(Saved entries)
┄┄┄┄┄┄┄┄┄┄┄┄┄┄┄┄┄┄┄┄
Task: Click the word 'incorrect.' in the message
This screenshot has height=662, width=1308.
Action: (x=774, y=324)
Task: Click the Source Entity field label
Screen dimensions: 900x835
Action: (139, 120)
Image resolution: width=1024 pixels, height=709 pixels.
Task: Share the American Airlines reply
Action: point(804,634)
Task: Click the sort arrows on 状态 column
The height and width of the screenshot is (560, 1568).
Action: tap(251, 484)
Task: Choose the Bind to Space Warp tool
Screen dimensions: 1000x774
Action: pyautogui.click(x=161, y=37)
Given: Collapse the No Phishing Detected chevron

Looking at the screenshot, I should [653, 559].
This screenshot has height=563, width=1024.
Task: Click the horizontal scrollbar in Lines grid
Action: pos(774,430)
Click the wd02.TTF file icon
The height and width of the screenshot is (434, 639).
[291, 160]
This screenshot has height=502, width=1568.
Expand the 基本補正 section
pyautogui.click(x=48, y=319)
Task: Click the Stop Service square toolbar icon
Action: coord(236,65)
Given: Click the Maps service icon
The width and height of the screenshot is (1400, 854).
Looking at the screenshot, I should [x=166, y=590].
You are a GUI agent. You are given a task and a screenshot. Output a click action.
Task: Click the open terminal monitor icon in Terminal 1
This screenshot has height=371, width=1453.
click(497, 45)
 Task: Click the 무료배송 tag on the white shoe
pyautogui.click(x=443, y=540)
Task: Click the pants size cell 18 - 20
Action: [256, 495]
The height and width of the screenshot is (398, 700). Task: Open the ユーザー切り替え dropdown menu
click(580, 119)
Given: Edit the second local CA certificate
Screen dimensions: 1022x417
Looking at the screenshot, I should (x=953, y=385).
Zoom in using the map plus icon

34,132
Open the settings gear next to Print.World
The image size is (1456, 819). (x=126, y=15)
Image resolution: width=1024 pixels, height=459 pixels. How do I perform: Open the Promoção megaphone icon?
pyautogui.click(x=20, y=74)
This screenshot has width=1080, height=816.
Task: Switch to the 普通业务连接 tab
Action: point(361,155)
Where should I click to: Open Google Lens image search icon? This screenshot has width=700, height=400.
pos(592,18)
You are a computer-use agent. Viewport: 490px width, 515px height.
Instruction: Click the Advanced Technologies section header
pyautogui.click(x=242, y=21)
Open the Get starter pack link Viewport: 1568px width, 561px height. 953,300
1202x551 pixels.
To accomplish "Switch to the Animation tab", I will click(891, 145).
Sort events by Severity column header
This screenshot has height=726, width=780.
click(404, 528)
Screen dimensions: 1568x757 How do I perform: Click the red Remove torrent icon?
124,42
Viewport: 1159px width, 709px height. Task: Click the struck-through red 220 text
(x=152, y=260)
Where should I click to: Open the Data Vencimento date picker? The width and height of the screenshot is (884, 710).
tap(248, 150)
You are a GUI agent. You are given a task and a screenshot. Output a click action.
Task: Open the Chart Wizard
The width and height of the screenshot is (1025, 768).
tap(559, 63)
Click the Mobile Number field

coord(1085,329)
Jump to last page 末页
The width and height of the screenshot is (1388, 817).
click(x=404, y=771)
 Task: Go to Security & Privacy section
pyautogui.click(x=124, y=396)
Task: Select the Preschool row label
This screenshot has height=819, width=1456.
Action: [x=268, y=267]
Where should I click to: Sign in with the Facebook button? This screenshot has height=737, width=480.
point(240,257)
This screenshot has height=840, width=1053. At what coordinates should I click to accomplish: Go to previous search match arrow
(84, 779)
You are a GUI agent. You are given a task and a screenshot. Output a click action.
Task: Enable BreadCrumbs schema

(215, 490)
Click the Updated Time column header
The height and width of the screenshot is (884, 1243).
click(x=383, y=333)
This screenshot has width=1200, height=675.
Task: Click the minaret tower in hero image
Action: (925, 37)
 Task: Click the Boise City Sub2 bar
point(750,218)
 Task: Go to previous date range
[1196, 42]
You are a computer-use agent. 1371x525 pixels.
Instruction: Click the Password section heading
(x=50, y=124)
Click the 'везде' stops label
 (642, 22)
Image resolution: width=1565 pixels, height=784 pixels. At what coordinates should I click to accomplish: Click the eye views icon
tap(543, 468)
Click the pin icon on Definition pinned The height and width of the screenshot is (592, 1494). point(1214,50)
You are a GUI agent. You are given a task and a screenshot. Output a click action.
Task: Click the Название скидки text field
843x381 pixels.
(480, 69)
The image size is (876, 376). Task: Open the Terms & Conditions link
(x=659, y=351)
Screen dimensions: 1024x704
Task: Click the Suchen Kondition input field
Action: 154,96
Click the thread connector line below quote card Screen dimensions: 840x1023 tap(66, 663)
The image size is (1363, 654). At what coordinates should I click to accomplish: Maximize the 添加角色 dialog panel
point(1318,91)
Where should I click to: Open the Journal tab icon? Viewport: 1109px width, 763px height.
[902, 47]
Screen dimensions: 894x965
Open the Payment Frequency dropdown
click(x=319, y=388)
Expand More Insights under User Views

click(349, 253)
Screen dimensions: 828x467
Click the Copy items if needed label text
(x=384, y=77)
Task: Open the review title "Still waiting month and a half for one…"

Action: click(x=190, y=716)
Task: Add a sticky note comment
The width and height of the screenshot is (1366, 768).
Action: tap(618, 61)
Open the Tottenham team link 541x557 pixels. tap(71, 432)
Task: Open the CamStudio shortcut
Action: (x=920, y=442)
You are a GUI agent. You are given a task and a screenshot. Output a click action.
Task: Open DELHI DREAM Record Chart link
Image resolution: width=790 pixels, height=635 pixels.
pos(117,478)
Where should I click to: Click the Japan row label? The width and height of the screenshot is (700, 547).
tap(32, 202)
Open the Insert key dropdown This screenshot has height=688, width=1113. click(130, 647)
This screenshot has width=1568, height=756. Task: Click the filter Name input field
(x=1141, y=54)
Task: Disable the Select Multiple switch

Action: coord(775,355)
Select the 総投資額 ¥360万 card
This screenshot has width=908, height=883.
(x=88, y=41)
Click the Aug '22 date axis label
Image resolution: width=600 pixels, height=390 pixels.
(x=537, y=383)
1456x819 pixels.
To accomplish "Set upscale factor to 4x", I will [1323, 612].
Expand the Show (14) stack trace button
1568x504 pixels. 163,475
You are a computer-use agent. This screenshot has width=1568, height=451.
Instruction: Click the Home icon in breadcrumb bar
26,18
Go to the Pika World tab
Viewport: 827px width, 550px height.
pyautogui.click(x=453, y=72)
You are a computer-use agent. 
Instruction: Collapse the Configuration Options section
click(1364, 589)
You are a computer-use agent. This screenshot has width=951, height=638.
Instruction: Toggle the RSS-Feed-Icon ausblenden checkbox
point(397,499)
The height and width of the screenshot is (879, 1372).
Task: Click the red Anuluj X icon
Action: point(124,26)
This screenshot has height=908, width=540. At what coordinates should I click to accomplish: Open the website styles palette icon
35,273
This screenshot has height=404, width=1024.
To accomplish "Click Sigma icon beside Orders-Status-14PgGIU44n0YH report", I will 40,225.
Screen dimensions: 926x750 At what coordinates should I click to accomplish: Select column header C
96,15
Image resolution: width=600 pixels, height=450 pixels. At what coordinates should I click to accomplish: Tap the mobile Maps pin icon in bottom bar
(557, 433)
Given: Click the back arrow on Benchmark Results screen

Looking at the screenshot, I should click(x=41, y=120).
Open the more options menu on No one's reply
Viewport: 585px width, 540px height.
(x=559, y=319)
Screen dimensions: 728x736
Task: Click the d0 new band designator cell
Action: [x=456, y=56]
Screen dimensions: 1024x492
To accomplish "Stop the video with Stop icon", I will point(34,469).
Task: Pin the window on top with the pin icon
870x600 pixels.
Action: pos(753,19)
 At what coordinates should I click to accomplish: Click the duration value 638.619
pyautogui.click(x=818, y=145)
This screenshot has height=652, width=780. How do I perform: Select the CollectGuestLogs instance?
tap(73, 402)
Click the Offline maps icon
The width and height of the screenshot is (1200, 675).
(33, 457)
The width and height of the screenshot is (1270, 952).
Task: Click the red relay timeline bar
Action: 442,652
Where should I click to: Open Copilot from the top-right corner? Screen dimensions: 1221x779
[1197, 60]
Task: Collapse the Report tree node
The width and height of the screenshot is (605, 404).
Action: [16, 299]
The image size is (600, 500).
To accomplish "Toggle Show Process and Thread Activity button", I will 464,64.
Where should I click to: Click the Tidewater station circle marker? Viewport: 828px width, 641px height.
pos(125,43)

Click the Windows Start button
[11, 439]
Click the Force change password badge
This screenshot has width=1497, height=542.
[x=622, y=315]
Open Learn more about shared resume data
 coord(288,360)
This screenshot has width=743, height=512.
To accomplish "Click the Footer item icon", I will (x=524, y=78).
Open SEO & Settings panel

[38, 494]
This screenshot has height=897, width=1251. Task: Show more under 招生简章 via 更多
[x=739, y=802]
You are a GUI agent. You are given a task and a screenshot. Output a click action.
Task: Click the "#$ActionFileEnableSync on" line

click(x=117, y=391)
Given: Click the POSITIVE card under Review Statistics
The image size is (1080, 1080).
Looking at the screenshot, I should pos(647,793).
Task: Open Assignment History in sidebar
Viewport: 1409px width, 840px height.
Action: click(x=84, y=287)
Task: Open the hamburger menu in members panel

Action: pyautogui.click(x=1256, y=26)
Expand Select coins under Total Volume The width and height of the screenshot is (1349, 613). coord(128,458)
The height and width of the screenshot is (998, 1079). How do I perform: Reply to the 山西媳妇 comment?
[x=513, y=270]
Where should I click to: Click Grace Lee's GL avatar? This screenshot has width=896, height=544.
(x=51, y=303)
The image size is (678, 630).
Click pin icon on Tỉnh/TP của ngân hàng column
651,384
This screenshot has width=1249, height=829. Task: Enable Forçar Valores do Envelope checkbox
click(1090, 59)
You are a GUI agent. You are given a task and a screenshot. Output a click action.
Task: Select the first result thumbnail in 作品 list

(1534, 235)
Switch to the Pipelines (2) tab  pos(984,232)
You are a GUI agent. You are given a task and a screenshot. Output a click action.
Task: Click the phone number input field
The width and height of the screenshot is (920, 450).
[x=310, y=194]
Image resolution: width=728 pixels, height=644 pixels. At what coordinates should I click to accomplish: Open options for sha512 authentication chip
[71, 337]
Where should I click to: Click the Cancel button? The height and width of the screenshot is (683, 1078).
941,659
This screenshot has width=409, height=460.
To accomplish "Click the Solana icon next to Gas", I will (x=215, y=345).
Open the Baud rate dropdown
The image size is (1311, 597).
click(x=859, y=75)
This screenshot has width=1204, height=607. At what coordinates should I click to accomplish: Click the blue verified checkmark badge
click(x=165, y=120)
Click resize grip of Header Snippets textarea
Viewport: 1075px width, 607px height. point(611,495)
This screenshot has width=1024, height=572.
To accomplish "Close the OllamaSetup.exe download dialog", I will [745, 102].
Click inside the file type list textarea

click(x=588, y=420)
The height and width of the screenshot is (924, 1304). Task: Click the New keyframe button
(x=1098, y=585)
┄┄┄┄┄┄┄┄┄┄┄┄┄┄┄┄┄┄┄┄
* Problem *
A word-for-word copy of the lines above from the one with "The width and height of the screenshot is (605, 404)." through the one with "Expand Select coins", inclusive, is the only output wanted.

* Answer box *
The width and height of the screenshot is (605, 404).
Action: [16, 299]
The image size is (600, 500).
To accomplish "Toggle Show Process and Thread Activity button", I will 464,64.
Where should I click to: Click the Tidewater station circle marker? Viewport: 828px width, 641px height.
pos(125,43)

Click the Windows Start button
[11, 439]
Click the Force change password badge
This screenshot has width=1497, height=542.
[x=622, y=315]
Open Learn more about shared resume data
 coord(288,360)
This screenshot has width=743, height=512.
To accomplish "Click the Footer item icon", I will (x=524, y=78).
Open SEO & Settings panel

[38, 494]
This screenshot has height=897, width=1251. Task: Show more under 招生简章 via 更多
[x=739, y=802]
You are a GUI agent. You are given a task and a screenshot. Output a click action.
Task: Click the "#$ActionFileEnableSync on" line

click(x=117, y=391)
Given: Click the POSITIVE card under Review Statistics
The image size is (1080, 1080).
Looking at the screenshot, I should pos(647,793).
Task: Open Assignment History in sidebar
Viewport: 1409px width, 840px height.
Action: click(x=84, y=287)
Task: Open the hamburger menu in members panel

Action: pyautogui.click(x=1256, y=26)
Expand Select coins under Total Volume The width and height of the screenshot is (1349, 613). coord(128,458)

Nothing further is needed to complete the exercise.